Word and element location data

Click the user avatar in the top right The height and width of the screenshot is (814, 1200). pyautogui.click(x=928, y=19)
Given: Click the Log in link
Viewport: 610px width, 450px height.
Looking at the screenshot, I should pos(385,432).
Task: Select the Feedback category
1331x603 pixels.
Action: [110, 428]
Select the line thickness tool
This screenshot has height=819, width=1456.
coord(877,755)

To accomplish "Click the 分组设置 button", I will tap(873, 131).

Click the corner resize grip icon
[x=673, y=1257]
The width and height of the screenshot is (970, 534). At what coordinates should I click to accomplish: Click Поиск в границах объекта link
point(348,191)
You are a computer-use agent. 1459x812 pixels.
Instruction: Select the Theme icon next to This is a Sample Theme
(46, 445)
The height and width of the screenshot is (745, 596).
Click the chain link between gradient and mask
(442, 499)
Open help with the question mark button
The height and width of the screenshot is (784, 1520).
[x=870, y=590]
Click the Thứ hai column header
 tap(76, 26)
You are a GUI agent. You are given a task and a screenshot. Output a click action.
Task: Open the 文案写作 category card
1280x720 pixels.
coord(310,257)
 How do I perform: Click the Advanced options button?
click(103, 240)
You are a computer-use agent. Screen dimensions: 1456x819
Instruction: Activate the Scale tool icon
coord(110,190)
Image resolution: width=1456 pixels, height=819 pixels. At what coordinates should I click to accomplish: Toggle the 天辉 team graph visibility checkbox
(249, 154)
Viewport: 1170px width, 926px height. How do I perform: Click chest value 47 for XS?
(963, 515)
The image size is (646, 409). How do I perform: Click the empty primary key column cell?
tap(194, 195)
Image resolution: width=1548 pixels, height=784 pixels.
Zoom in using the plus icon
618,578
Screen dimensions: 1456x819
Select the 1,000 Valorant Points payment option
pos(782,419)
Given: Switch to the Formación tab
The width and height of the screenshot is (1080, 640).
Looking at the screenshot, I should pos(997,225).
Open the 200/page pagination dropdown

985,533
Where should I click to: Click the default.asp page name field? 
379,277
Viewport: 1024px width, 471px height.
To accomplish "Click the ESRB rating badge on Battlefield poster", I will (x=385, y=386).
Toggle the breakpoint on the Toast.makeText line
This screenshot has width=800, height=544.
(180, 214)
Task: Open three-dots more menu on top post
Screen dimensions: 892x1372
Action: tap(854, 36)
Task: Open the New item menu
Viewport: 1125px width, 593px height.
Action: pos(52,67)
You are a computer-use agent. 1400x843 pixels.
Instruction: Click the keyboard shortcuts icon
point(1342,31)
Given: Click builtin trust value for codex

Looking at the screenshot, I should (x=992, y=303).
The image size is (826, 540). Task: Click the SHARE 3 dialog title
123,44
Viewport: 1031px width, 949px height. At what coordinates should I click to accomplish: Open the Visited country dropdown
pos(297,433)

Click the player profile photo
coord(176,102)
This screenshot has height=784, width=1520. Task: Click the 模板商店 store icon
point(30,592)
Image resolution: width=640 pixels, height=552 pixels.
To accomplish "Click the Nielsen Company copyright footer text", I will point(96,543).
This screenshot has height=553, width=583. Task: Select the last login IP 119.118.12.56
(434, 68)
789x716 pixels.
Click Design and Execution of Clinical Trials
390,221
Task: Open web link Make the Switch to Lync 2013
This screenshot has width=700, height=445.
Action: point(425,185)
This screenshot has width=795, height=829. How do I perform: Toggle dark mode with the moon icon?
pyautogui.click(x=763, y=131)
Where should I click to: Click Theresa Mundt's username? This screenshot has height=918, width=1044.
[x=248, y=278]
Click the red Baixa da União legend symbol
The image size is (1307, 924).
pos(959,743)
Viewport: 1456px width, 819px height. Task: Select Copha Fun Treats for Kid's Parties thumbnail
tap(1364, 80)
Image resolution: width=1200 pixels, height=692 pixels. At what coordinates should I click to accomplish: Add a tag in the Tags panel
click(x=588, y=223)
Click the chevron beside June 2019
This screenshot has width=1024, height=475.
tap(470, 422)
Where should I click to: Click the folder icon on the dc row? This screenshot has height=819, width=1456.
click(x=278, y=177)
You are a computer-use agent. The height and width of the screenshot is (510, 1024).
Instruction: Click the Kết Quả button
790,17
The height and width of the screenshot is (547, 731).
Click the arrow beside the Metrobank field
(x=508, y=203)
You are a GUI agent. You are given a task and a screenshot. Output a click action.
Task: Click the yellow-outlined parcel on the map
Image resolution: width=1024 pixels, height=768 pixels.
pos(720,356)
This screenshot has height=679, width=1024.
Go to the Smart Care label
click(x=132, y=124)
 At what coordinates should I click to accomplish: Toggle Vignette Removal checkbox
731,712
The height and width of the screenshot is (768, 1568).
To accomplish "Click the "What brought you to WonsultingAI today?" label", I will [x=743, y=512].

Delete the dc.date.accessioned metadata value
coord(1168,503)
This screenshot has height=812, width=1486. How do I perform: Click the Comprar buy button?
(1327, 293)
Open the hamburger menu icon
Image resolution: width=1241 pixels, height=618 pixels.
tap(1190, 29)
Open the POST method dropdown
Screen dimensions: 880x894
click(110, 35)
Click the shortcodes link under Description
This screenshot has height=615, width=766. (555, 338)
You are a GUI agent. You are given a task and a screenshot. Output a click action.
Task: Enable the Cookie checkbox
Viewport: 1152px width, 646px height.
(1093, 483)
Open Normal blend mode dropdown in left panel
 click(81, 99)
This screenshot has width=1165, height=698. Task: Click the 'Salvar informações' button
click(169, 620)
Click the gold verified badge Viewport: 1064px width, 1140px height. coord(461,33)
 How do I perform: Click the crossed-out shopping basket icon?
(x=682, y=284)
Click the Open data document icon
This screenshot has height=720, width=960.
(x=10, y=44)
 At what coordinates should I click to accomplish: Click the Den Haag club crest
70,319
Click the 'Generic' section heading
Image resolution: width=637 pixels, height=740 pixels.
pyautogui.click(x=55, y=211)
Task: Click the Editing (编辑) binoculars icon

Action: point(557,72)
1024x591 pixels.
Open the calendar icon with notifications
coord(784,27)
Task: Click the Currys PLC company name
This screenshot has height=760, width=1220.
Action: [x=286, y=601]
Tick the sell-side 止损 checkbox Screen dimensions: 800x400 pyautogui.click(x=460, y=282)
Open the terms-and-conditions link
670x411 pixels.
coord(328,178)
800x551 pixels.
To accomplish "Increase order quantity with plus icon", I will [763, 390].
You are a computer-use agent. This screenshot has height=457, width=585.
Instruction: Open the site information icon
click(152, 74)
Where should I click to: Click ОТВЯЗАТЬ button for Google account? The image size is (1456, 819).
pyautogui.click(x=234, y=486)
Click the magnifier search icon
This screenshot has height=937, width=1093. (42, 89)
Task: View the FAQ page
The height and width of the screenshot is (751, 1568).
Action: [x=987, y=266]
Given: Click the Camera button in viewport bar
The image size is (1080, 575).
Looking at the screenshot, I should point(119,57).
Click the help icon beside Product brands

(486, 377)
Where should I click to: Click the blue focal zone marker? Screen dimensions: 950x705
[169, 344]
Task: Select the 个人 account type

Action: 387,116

EXERCISE DETAILS
In the data above, starting at the line that contains "Image resolution: width=1548" and ending at the line that contains "tap(1364, 80)", put each line into a Markdown table with the columns Row and Data line, leaving out blank lines.

RIGHT ANSWER
| Row | Data line |
|---|---|
| 1 | Image resolution: width=1548 pixels, height=784 pixels. |
| 2 | Zoom in using the plus icon |
| 3 | 618,578 |
| 4 | Screen dimensions: 1456x819 |
| 5 | Select the 1,000 Valorant Points payment option |
| 6 | pos(782,419) |
| 7 | Given: Switch to the Formación tab |
| 8 | The width and height of the screenshot is (1080, 640). |
| 9 | Looking at the screenshot, I should pos(997,225). |
| 10 | Open the 200/page pagination dropdown |
| 11 | 985,533 |
| 12 | Where should I click to: Click the default.asp page name field?  |
| 13 | 379,277 |
| 14 | Viewport: 1024px width, 471px height. |
| 15 | To accomplish "Click the ESRB rating badge on Battlefield poster", I will (x=385, y=386). |
| 16 | Toggle the breakpoint on the Toast.makeText line |
| 17 | This screenshot has width=800, height=544. |
| 18 | (180, 214) |
| 19 | Task: Open three-dots more menu on top post |
| 20 | Screen dimensions: 892x1372 |
| 21 | Action: tap(854, 36) |
| 22 | Task: Open the New item menu |
| 23 | Viewport: 1125px width, 593px height. |
| 24 | Action: pos(52,67) |
| 25 | You are a computer-use agent. 1400x843 pixels. |
| 26 | Instruction: Click the keyboard shortcuts icon |
| 27 | point(1342,31) |
| 28 | Given: Click builtin trust value for codex |
| 29 | Looking at the screenshot, I should (x=992, y=303). |
| 30 | The image size is (826, 540). Task: Click the SHARE 3 dialog title |
| 31 | 123,44 |
| 32 | Viewport: 1031px width, 949px height. At what coordinates should I click to accomplish: Open the Visited country dropdown |
| 33 | pos(297,433) |
| 34 | Click the player profile photo |
| 35 | coord(176,102) |
| 36 | This screenshot has height=784, width=1520. Task: Click the 模板商店 store icon |
| 37 | point(30,592) |
| 38 | Image resolution: width=640 pixels, height=552 pixels. |
| 39 | To accomplish "Click the Nielsen Company copyright footer text", I will point(96,543). |
| 40 | This screenshot has height=553, width=583. Task: Select the last login IP 119.118.12.56 |
| 41 | (434, 68) |
| 42 | 789x716 pixels. |
| 43 | Click Design and Execution of Clinical Trials |
| 44 | 390,221 |
| 45 | Task: Open web link Make the Switch to Lync 2013 |
| 46 | This screenshot has width=700, height=445. |
| 47 | Action: point(425,185) |
| 48 | This screenshot has width=795, height=829. How do I perform: Toggle dark mode with the moon icon? |
| 49 | pyautogui.click(x=763, y=131) |
| 50 | Where should I click to: Click Theresa Mundt's username? This screenshot has height=918, width=1044. |
| 51 | [x=248, y=278] |
| 52 | Click the red Baixa da União legend symbol |
| 53 | The image size is (1307, 924). |
| 54 | pos(959,743) |
| 55 | Viewport: 1456px width, 819px height. Task: Select Copha Fun Treats for Kid's Parties thumbnail |
| 56 | tap(1364, 80) |